As Climate Changes, Southern States Will Suffer More Than Others

Predicted damages, 2080 to 2099
Percent of county G.D.P. per year

As Climate Changes, Southern
States Will Suffer More Than Others

As global warming cooks the United States in the decades ahead, not all states will suffer equally. Maine may benefit from milder winters. Florida, by contrast, could face major losses, as deadly heat waves flare up in the summer and rising sea levels eat away at valuable coastal properties.

In a new study in the journal Science, researchers analyzed the economic harm that climate change could inflict on the United States in the coming century. They found that the impacts could prove highly unequal: states in the Northeast and West would fare relatively well, while parts of the Midwest and Southeast would be especially hard hit.

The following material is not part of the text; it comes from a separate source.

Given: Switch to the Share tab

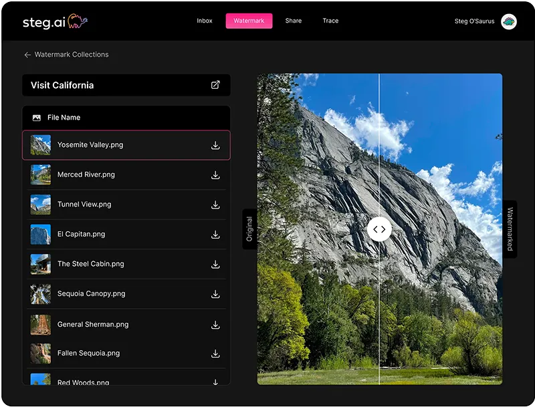Looking at the screenshot, I should pyautogui.click(x=293, y=21).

In all, the researchers estimate that the nation could face damages worth 0.7 percent of gross domestic product per year by the 2080s for every 1 degree Fahrenheit rise in global temperature. But that overall number obscures wide variations: The worst-hit counties — mainly in states that already have warm climates, like Arizona or Texas — could see losses worth 10 to 20 percent of G.D.P. or more if emissions continue to rise unchecked.

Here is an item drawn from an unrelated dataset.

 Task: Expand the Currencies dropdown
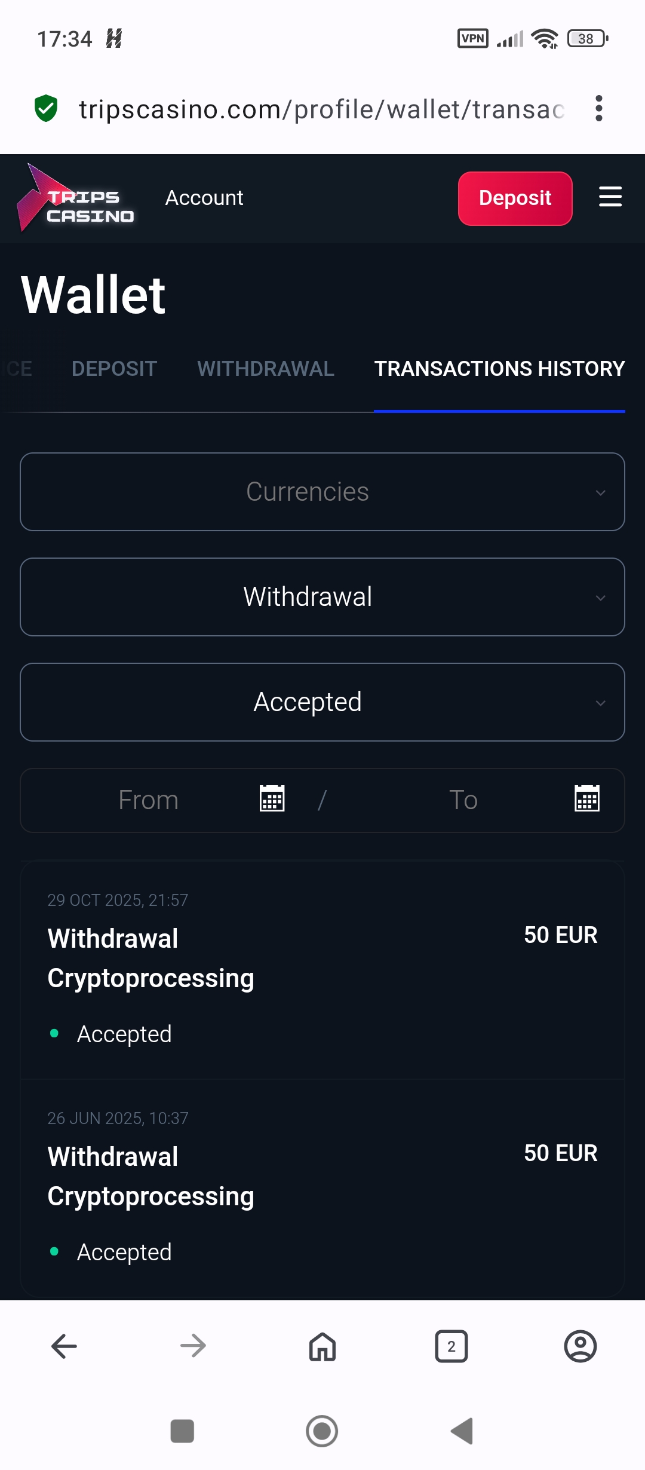(x=323, y=492)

“The reason for that is fairly well understood: A rise in temperatures is a lot more damaging if you’re living in a place that’s already hot,” said Solomon Hsiang, a professor of public policy at the University of California, Berkeley, and a lead author of the study.

“You see a similar pattern internationally, where countries in the tropics are more heavily impacted by climate change,” he said. “But this is the first study to show that same pattern of inequality in the United States.”

The greatest economic impact would come from a projected increase in heat wave deaths as temperatures soared, which is why states like Alabama and Georgia would face higher risks while the cooler Northeast would not. If communities do not take preventative measures, the projected increase in heat-related deaths by the end of this century would be roughly equivalent to the number of Americans killed annually in auto accidents.

Higher temperatures could also lead to steep increases in energy costs in parts of the country, as utilities may need to overbuild their grids to compensate for heavier air-conditioning use in hot months. Labor productivity in many regions is projected to suffer, especially for outdoor workers in sweltering summer heat. And higher sea levels along the coasts would make flooding from future hurricanes far more destructive.